Task instructions
Pictures stay out of your copy, but everything else in the records below must be repeated exactly.
(Beginning of Provided data)
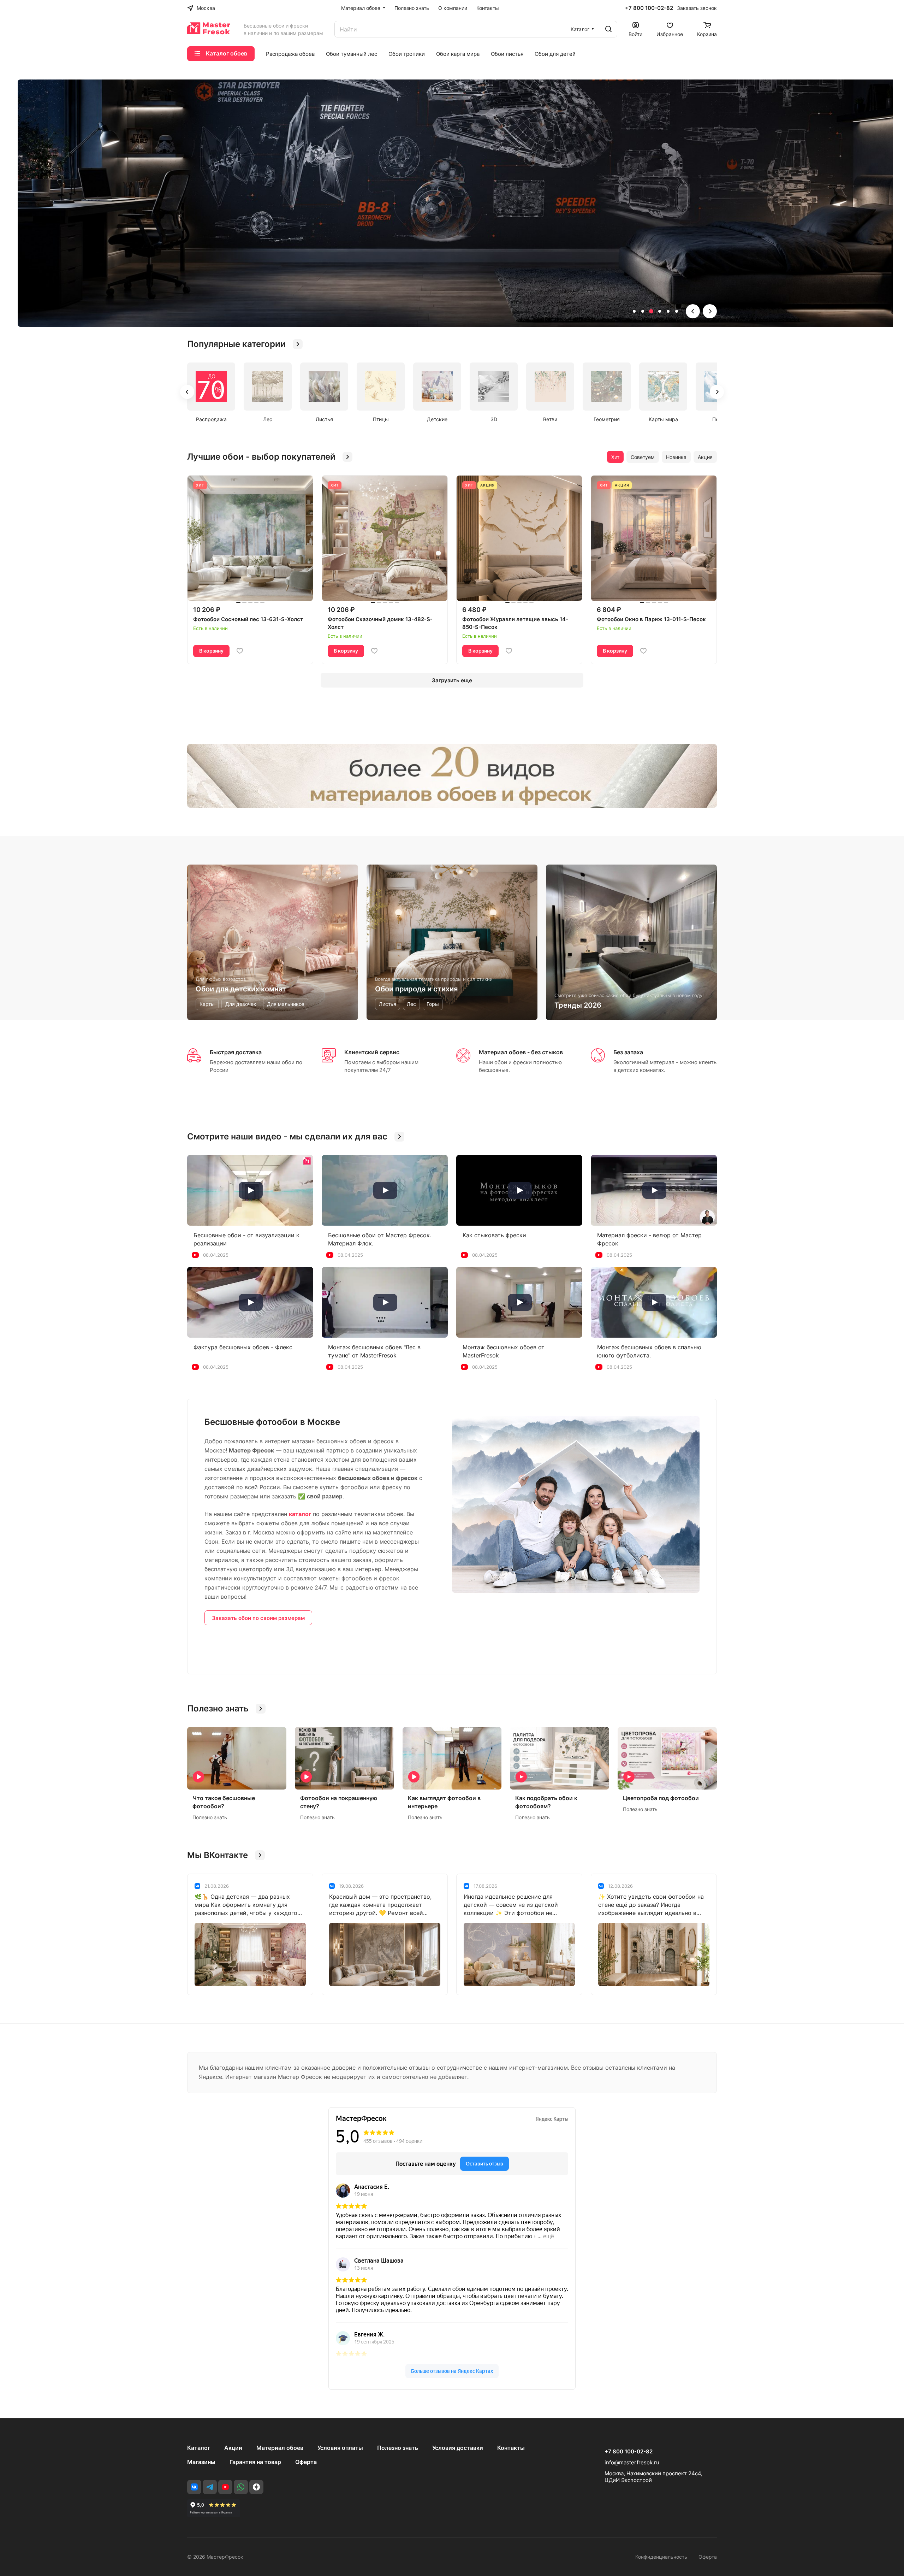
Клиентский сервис (371, 1052)
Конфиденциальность (661, 2557)
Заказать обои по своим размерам (258, 1618)
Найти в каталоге (295, 251)
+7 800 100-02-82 (649, 8)
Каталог (198, 2447)
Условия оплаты (340, 2447)
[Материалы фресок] (452, 776)
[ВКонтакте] (194, 2487)
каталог (300, 1513)
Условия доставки (457, 2447)
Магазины (201, 2461)
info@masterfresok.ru (632, 2462)
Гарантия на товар (255, 2461)
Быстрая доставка (236, 1052)
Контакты (511, 2447)
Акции (233, 2447)
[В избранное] (239, 650)
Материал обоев (279, 2447)
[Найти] (608, 29)
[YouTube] (225, 2487)
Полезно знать (397, 2447)
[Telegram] (210, 2487)
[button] (634, 311)
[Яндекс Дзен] (256, 2487)
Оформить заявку (221, 251)
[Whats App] (241, 2487)
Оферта (306, 2461)
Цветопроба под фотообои (661, 1798)
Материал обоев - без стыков (521, 1052)
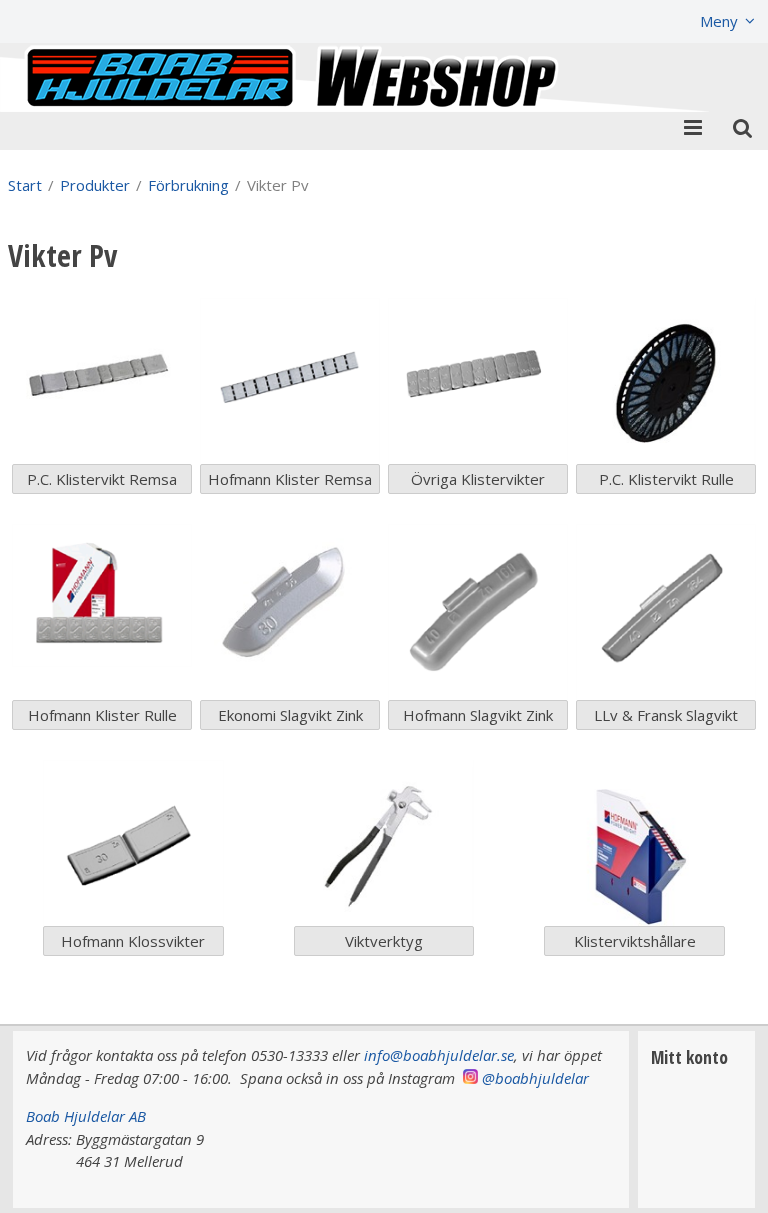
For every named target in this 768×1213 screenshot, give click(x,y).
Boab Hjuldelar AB (86, 1116)
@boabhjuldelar (535, 1078)
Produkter (95, 185)
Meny (719, 21)
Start (25, 185)
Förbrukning (188, 185)
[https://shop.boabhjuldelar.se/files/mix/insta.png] (470, 1078)
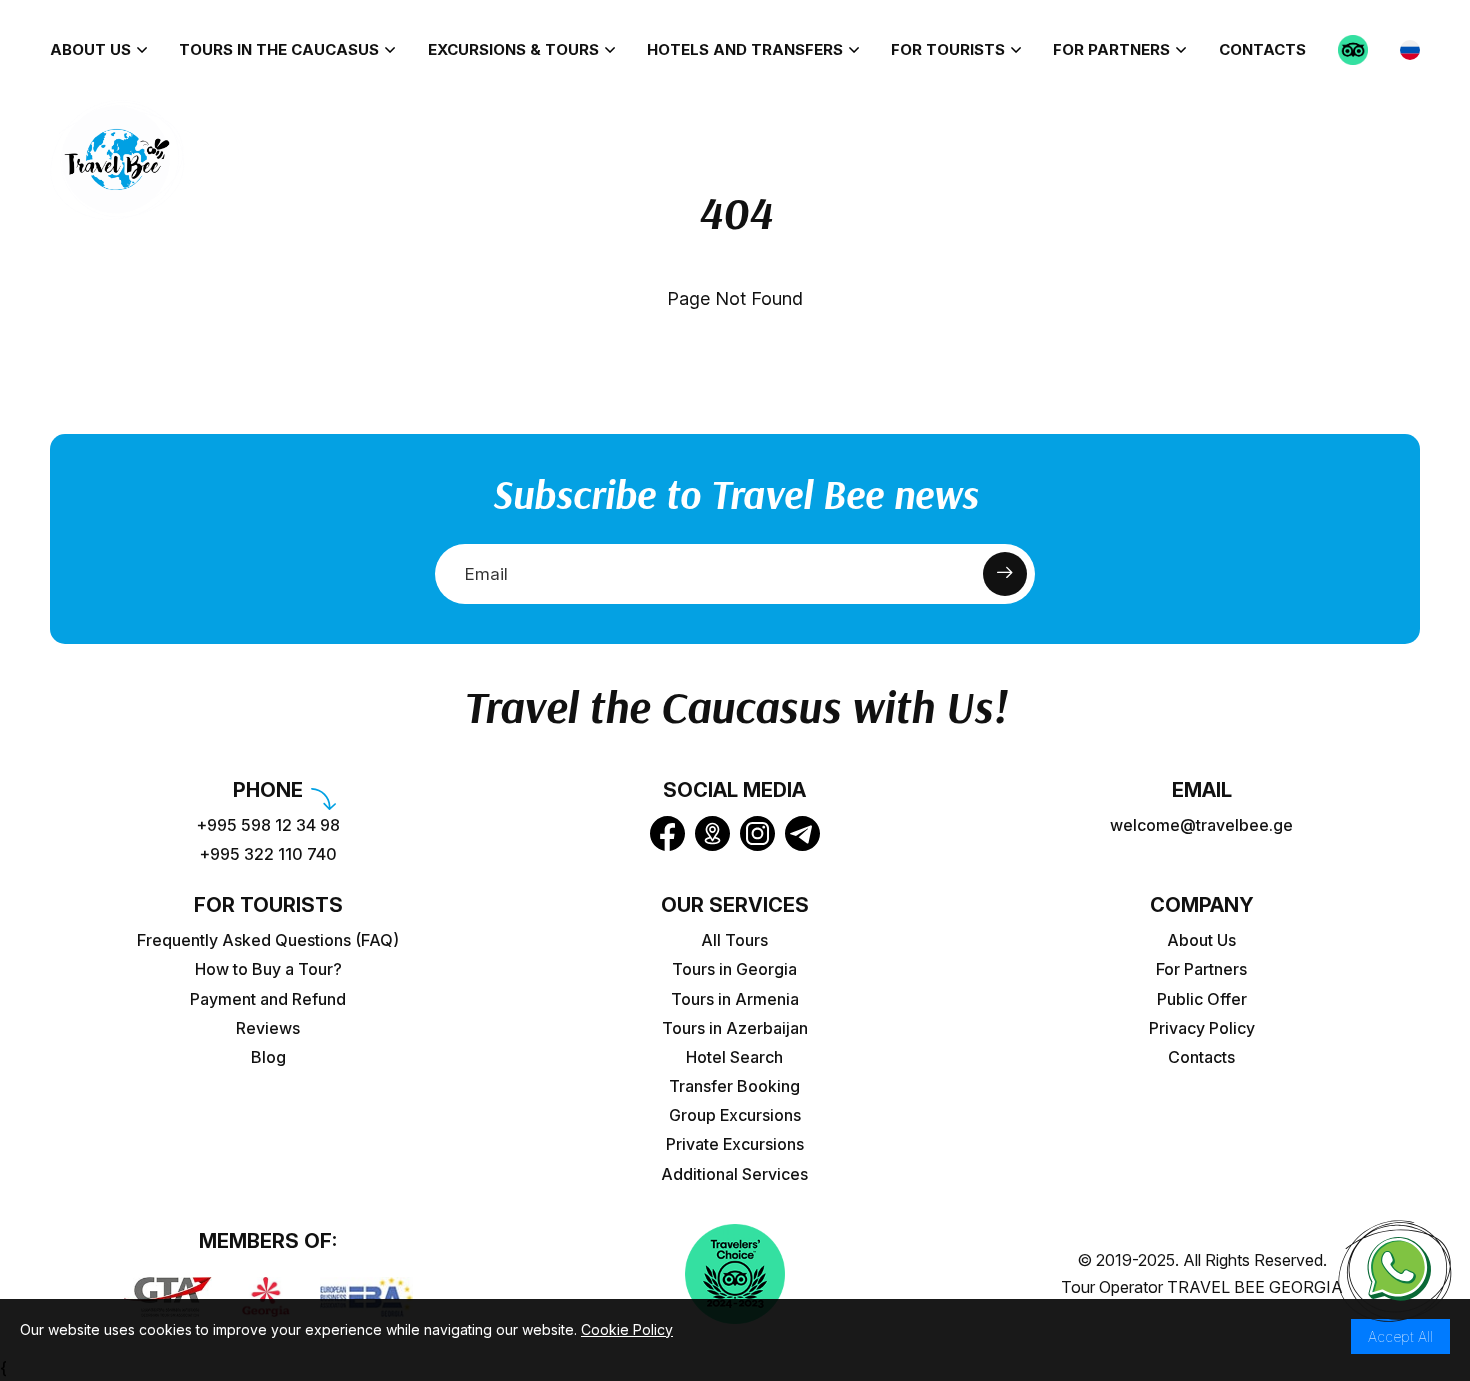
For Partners (1111, 49)
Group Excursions (735, 1115)
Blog (268, 1057)
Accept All (1400, 1336)
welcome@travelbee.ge (1201, 825)
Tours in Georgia (734, 969)
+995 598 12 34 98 (268, 825)
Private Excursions (735, 1144)
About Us (90, 49)
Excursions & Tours (513, 49)
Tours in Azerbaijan (735, 1028)
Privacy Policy (1202, 1028)
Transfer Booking (734, 1086)
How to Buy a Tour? (268, 969)
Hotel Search (734, 1057)
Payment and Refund (268, 999)
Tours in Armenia (735, 999)
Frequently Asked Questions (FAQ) (268, 940)
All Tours (734, 940)
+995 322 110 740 (268, 854)
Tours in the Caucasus (279, 49)
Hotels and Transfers (745, 49)
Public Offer (1202, 999)
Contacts (1262, 49)
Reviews (268, 1028)
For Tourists (948, 49)
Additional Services (734, 1174)
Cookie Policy (627, 1329)
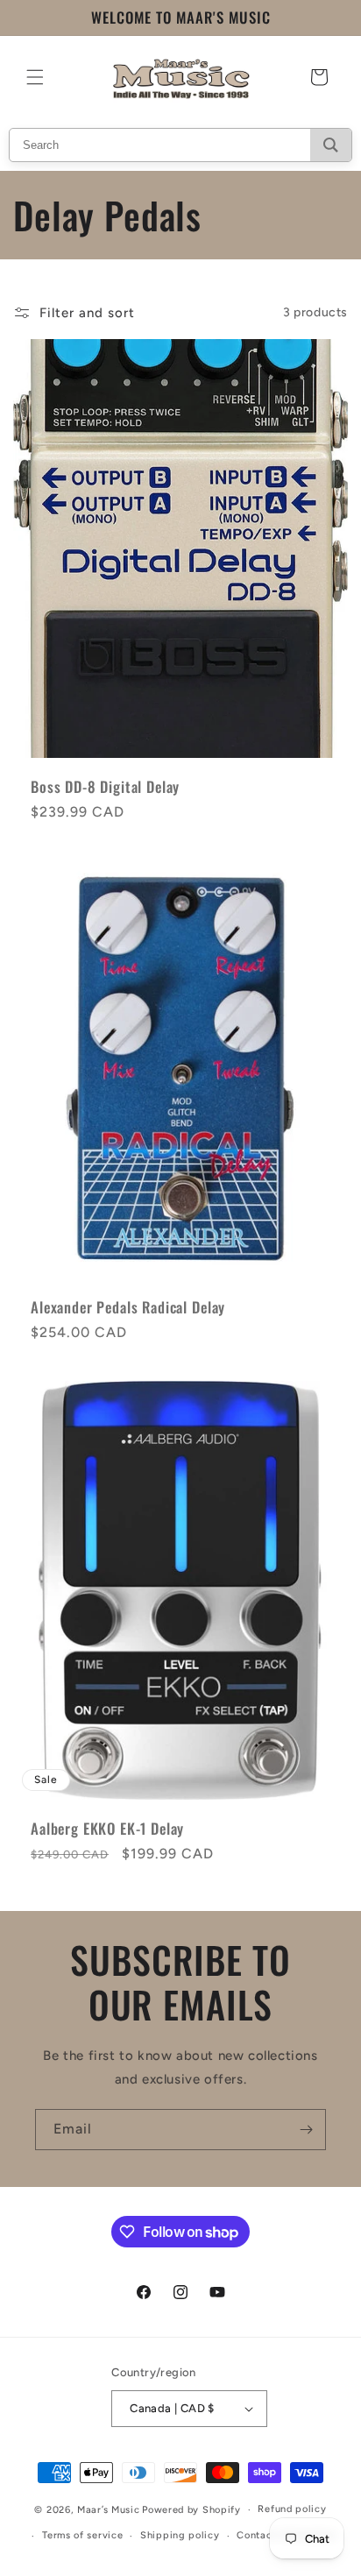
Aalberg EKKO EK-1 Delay (107, 1828)
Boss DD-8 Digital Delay (105, 786)
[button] (35, 77)
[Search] (330, 145)
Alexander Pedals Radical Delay (128, 1307)
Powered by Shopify (191, 2510)
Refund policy (292, 2509)
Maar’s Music (108, 2510)
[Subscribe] (306, 2129)
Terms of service (82, 2535)
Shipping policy (180, 2535)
(End of Provided data)
Written solution
Клиентский сервис (371, 1052)
Конфиденциальность (661, 2557)
Заказать обои по своим размерам (258, 1618)
Найти в каталоге (295, 251)
+7 800 100-02-82 (649, 8)
Каталог (198, 2447)
Условия оплаты (340, 2447)
[Материалы фресок] (452, 776)
[ВКонтакте] (194, 2487)
каталог (300, 1513)
Условия доставки (457, 2447)
Магазины (201, 2461)
info@masterfresok.ru (632, 2462)
Гарантия на товар (255, 2461)
Быстрая доставка (236, 1052)
Контакты (511, 2447)
Акции (233, 2447)
[В избранное] (239, 650)
Материал обоев (279, 2447)
[Найти] (608, 29)
[YouTube] (225, 2487)
Полезно знать (397, 2447)
[Telegram] (210, 2487)
[button] (634, 311)
[Яндекс Дзен] (256, 2487)
Оформить заявку (221, 251)
[Whats App] (241, 2487)
Оферта (306, 2461)
Цветопроба под фотообои (661, 1798)
Материал обоев - без стыков (521, 1052)
For every named target in this 768×1213 screenshot, give click(x,y).
Boab Hjuldelar AB (86, 1116)
@boabhjuldelar (535, 1078)
Produkter (95, 185)
Meny (719, 21)
Start (25, 185)
Förbrukning (188, 185)
[https://shop.boabhjuldelar.se/files/mix/insta.png] (470, 1078)
For Partners (1111, 49)
Group Excursions (735, 1115)
Blog (268, 1057)
Accept All (1400, 1336)
welcome@travelbee.ge (1201, 825)
Tours in Georgia (734, 969)
+995 598 12 34 98 (268, 825)
Private Excursions (735, 1144)
About Us (90, 49)
Excursions & Tours (513, 49)
Tours in Azerbaijan (735, 1028)
Privacy Policy (1202, 1028)
Transfer Booking (734, 1086)
How to Buy a Tour? (268, 969)
Hotel Search (734, 1057)
Payment and Refund (268, 999)
Tours in Armenia (735, 999)
Frequently Asked Questions (FAQ) (268, 940)
All Tours (734, 940)
+995 322 110 740 (268, 854)
Tours in the Caucasus (279, 49)
Hotels and Transfers (745, 49)
Public Offer (1202, 999)
Contacts (1262, 49)
Reviews (268, 1028)
For Tourists (948, 49)
Additional Services (734, 1174)
Cookie Policy (627, 1329)
Aalberg EKKO EK-1 Delay (107, 1828)
Boss DD-8 Digital Delay (105, 786)
[button] (35, 77)
[Search] (330, 145)
Alexander Pedals Radical Delay (128, 1307)
Powered by Shopify (191, 2510)
Refund policy (292, 2509)
Maar’s Music (108, 2510)
[Subscribe] (306, 2129)
Terms of service (82, 2535)
Shipping policy (180, 2535)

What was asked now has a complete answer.